— Для этого твоя жизнь недостаточно собранна. Если бы ты видел, ты бы знал, что твое пристальное внимание изменило эту гальку в нечто весьма некрасивое, поэтому лучшее, что ты можешь сделать, так это выкопать ямку, похоронить ее и дать земле впитать ее тяжесть.
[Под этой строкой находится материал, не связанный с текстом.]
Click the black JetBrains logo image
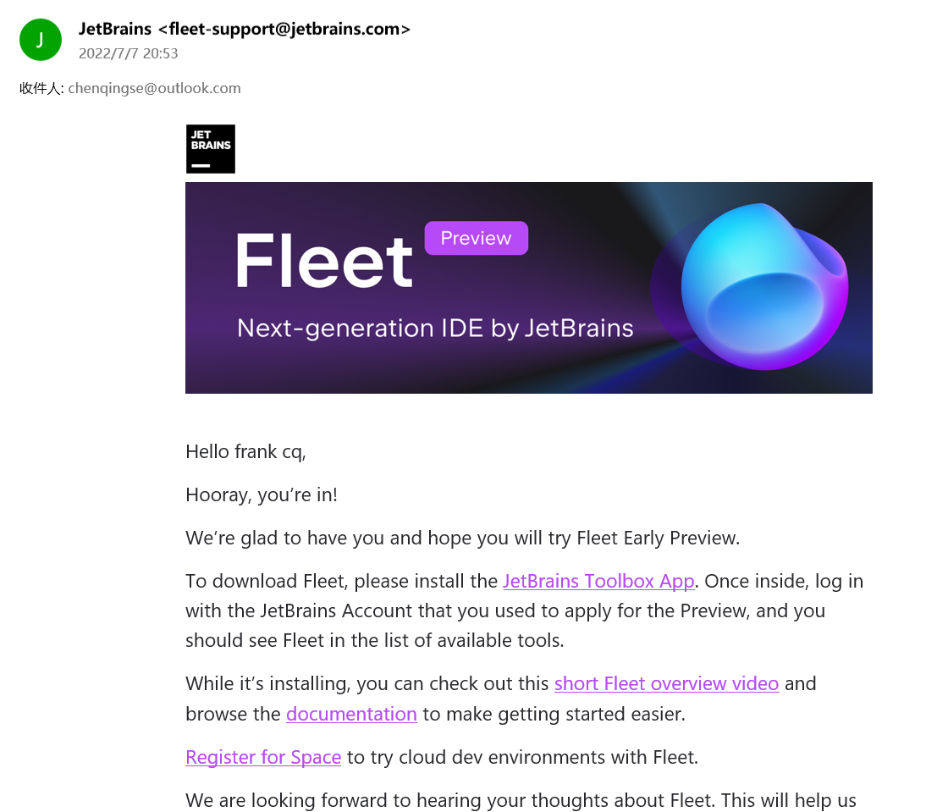(211, 149)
— И это все правда, дон Хуан?
— Ответить на твой вопрос «да» или «нет» будет деланием. Поскольку ты учишься неделанию, я должен сказать тебе, что на самом деле не имеет никакого значения, правда все это или нет. Именно здесь воин имеет преимущество перед средним человеком. Среднему человеку есть дело до того, истинны вещи или ложны, а воину до этого дела нет. Средний человек особым образом обращается с теми вещами, которые он знает как истинные, и совсем по-другому — с вещами, которые он знает как ложные. Если о вещах сказано, что они истинны, он действует и верит в то, что делает. Но если о вещах сказано, что они ложны, он либо не предпринимает никаких действий, либо не верит в то, что делает. Воин, напротив, действует в обоих случаях. Если о вещах известно, что они истинны, он будет действовать для того, чтобы делать делание. Если о вещах известно, что они ложны, то он все равно будет действовать для того, чтобы делать неделание. Понимаешь, что я имею в виду?
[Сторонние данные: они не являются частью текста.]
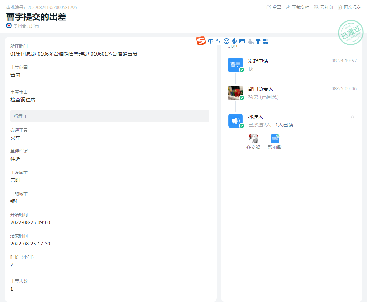Click the Sogou input method logo
This screenshot has width=367, height=302.
[201, 41]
— Нет, я совсем не понимаю, о чем ты говоришь, — сказал я.
Высказывания дона Хуана нагнали на меня склочное настроение. Я не мог взять в толк, о чем он говорит. Я заявил ему, что все это бессмыслица, и он засмеялся надо мной, заметив, что у меня нет неуязвимого духа даже в том, что я люблю делать больше всего — разговаривать. Он стал высмеивать мою манеру говорить, сказав, что она глупая и неправильная.
— Если ты хочешь быть только языком, будь воином-языком, — сказал он и покатился со смеху.
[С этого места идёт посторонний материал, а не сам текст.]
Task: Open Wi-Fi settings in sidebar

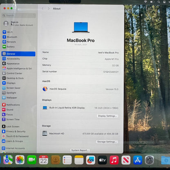Action: [8, 32]
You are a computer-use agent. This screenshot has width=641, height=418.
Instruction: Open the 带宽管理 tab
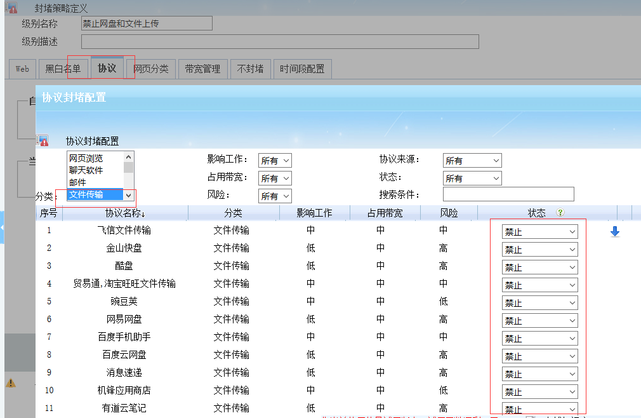(202, 69)

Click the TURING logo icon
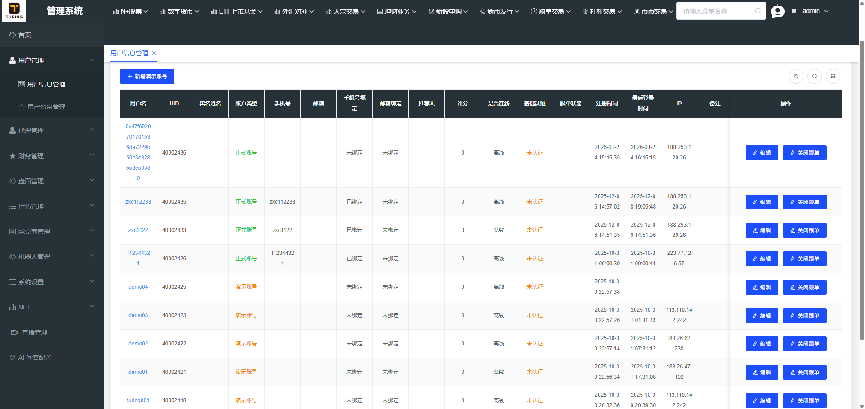(14, 11)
Я чувствовал себя отверженным. В ушах у меня звенело, а в голове был неприятный жар. Мое лицо покраснело, и я действительно был растерян.
Я поднялся, пошел в чапараль и похоронил гальку.
— Я немножко дразнил тебя, — сказал дон Хуан, когда я вернулся и сел. — Но в то же время я знаю, что, если ты не говоришь, ты не понимаешь. Разговор является деланием для тебя. Но разговор здесь не подходит. Если ты хочешь узнать, что я имею в виду под неделанием, тебе надо выполнить простое упражнение. Поскольку мы говорим о неделаний, не имеет никакого значения, сделаешь ли ты его сейчас или через десять лет.
Он заставил меня лечь, взял мою правую руку и согнул ее в локте. Затем он начал поворачивать мое предплечье, пока ладонь не стала смотреть вперед. Он согнул мои пальцы так, словно рука держала дверную ручку. Затем он стал двигать моей рукой взад-вперед круговыми движениями, которые напоминали толкание педали, прикрепленной к колесу.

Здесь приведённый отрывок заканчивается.